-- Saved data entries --
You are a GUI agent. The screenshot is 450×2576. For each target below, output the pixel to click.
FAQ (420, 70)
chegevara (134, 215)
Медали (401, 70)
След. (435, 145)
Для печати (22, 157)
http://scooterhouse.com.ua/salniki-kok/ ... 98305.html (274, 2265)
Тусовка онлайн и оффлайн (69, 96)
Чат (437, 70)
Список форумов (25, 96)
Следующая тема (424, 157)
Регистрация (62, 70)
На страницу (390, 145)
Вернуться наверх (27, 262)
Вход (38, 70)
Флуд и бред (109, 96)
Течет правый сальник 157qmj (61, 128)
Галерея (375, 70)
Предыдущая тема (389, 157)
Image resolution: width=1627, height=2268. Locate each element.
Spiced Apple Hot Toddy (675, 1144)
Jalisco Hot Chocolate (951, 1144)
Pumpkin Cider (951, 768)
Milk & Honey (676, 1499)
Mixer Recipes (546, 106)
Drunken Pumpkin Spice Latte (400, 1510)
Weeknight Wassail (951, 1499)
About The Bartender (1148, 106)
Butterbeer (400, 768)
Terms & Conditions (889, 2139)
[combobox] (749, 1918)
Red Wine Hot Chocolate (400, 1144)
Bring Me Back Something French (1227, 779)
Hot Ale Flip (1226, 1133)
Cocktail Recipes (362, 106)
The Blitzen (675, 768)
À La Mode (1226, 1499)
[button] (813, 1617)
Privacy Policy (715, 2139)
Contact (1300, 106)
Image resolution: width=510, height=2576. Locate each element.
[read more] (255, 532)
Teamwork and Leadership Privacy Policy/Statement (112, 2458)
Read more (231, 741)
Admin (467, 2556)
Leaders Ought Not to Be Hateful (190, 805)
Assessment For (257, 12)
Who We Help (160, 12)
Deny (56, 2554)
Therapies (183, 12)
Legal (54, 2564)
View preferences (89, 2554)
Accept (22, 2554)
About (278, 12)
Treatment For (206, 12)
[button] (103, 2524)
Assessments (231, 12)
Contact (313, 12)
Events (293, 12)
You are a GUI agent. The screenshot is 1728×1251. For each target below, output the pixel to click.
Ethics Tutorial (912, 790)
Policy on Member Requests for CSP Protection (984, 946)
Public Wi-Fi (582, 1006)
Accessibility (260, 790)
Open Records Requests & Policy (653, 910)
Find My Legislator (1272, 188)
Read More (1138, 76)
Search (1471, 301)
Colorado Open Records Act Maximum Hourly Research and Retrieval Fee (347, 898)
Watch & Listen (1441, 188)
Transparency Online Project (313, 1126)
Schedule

-- Exercise prompt --
Set down each line exactly as it appears, starting at the top of the data and ending at the line containing "Image resolution: width=1627, height=2268.", and include no other lines.

-- Output --
You are a GUI agent. The screenshot is 450×2576. For each target below, output the pixel to click.
FAQ (420, 70)
chegevara (134, 215)
Медали (401, 70)
След. (435, 145)
Для печати (22, 157)
http://scooterhouse.com.ua/salniki-kok/ ... 98305.html (274, 2265)
Тусовка онлайн и оффлайн (69, 96)
Чат (437, 70)
Список форумов (25, 96)
Следующая тема (424, 157)
Регистрация (62, 70)
На страницу (390, 145)
Вернуться наверх (27, 262)
Вход (38, 70)
Флуд и бред (109, 96)
Течет правый сальник 157qmj (61, 128)
Галерея (375, 70)
Предыдущая тема (389, 157)
Image resolution: width=1627, height=2268. Locate each element.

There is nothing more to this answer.